[[ Task data open ]]

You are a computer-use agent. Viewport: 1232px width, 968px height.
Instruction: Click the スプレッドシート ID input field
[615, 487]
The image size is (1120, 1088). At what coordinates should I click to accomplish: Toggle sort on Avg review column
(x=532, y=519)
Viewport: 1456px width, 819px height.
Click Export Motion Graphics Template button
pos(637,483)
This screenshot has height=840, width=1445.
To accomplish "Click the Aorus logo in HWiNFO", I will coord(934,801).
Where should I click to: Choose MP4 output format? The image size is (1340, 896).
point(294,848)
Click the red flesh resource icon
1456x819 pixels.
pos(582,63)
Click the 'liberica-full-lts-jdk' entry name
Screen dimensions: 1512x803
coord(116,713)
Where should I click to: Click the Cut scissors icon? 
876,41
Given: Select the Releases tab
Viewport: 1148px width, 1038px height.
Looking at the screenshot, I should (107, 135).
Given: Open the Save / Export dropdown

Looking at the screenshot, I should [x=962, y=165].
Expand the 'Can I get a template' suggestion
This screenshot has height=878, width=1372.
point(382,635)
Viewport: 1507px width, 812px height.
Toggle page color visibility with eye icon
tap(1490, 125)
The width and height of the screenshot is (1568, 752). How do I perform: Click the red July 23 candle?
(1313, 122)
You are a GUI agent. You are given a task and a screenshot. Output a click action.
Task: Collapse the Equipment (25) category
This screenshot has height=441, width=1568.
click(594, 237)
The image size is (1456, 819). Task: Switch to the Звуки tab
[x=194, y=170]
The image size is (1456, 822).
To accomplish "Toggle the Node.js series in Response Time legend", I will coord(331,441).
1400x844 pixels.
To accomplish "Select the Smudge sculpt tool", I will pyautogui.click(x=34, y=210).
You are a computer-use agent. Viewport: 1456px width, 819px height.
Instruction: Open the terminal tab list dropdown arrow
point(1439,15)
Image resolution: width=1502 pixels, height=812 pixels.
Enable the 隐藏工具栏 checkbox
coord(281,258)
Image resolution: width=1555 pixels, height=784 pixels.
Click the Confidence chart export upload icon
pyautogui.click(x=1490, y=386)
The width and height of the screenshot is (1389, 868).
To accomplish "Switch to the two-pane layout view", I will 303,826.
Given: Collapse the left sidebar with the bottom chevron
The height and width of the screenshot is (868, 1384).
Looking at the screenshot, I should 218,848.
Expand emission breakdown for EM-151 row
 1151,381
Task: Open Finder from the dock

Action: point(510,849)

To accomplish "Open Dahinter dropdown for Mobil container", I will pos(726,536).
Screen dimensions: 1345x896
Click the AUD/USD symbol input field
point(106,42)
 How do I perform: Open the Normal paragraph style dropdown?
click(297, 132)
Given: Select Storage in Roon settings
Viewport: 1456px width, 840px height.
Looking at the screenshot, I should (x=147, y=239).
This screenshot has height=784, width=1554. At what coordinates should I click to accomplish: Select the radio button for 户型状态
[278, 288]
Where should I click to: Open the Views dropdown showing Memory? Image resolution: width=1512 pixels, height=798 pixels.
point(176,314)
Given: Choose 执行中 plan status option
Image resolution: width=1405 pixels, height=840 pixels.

[[ Task data closed ]]

Find "Given: Select Storage in Roon settings" in the records above. Repeat its line and every later line exactly, through the last one.

- Result below -
Given: Select Storage in Roon settings
Viewport: 1456px width, 840px height.
Looking at the screenshot, I should (x=147, y=239).
This screenshot has height=784, width=1554. At what coordinates should I click to accomplish: Select the radio button for 户型状态
[278, 288]
Where should I click to: Open the Views dropdown showing Memory? Image resolution: width=1512 pixels, height=798 pixels.
point(176,314)
Given: Choose 执行中 plan status option
Image resolution: width=1405 pixels, height=840 pixels.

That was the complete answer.